Help me understand how kafka work. I have 3 kafka broker with this config:

broker.id=1
listeners=PLAINTEXT://1.2.3.4:9092
num.network.threads=3
num.io.threads=8
socket.send.buffer.bytes=102400
socket.receive.buffer.bytes=102400
socket.request.max.bytes=105906176
message.max.bytes=105906176
replica.fetch.max.bytes=105906176
log.dirs=/opt/kafka_2.12-2.1.0/logs
num.partitions=10
num.recovery.threads.per.data.dir=10
offsets.topic.replication.factor=2
transaction.state.log.replication.factor=2
transaction.state.log.min.isr=2
log.retention.hours=168
log.segment.bytes=1073741824
log.retention.check.interval.ms=600000
zookeeper.connect=1.2.3.4:2181,5.6.7.8:2181,3.1.2.1:2181
zookeeper.connection.timeout.ms=6000
group.initial.rebalance.delay.ms=3
auto.create.topics.enable=false
delete.topic.enable=true
replica.fetch.wait.max.ms=500
replica.lag.time.max.ms=10000
request.timeout.ms=305000

after I reboot all broker, at the same time, in 2 of 3 brokers I see this error continuously:

kafka-server-start.sh[2448]: [2020-02-10 06:01:33,969] ERROR [KafkaApi-2] Number of alive brokers '0' does not meet the required replication factor '2' for the transactions state topic (configured via 'transaction.state.log.replication.factor'). This error can be ignored if the cluster is starting up and not all brokers are up yet. (kafka.server.KafkaApis)

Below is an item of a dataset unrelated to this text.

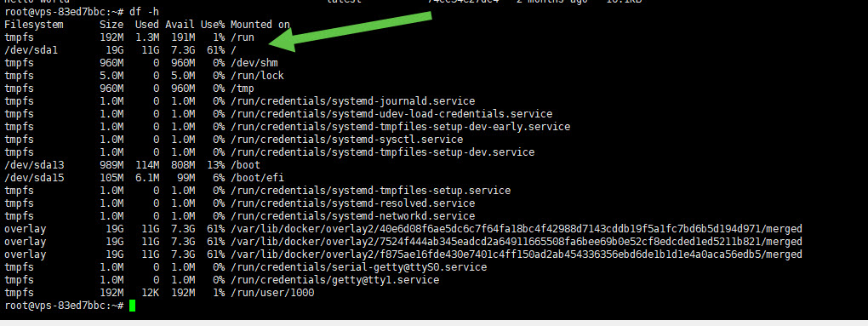Click the serial-getty@ttyS0.service path
Image resolution: width=868 pixels, height=326 pixels.
359,266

But all servers run, all kafka service start, all zookeeper start (echo stat | nc zookeeper_ip 2181 - show that all ok). Why kafka say - Number alive brokers '0'?

At one broker I didn't see any errors. When I restart kafka broker (just restart service kafka, not all server) which didn't have this error - kafka cluster start work. All kafka brokers connect to each other, start replicated partitions, all fine. Why does this happen?, why kafka brokers didn't see each other after reboot? May be when we use 3 kafka broker we can't reboot all of them at the same time?

2

2 Answers

0
votes

Did you miss this part of the message?

This error can be ignored if the cluster is starting up and not all brokers are up yet.

No, you should not reboot them all at the same time.

Why kafka say - Number alive brokers '0' ?

Because the controller probably wasn't elected yet

You should figure out which is the controller broker, then reboot that last, and after a rolling restart of the rest

If you have more brokers than replicas and enabled rack awareness, then you could get away with more than one at a time

0
votes

In the Kafka System, Zookeeper is responsible for maintaining the list of all available brokers and in case a Controller(one of the broker) gets crashed the zookeeper is responsible to elect a new controller for the cluster.

Simultaneously, if all the brokers are restarted at the same time, the Zookeeper will be unable to elect the Controller and hence will not have any information of other brokers which are alive.

As soon as u restart all the brokers at the same time, the first broker is elected as the controller whereas the rest of the brokers are still unknown of other available brokers.

Hence, while restarting the Kafka, initially it throws such an error which can be ignored.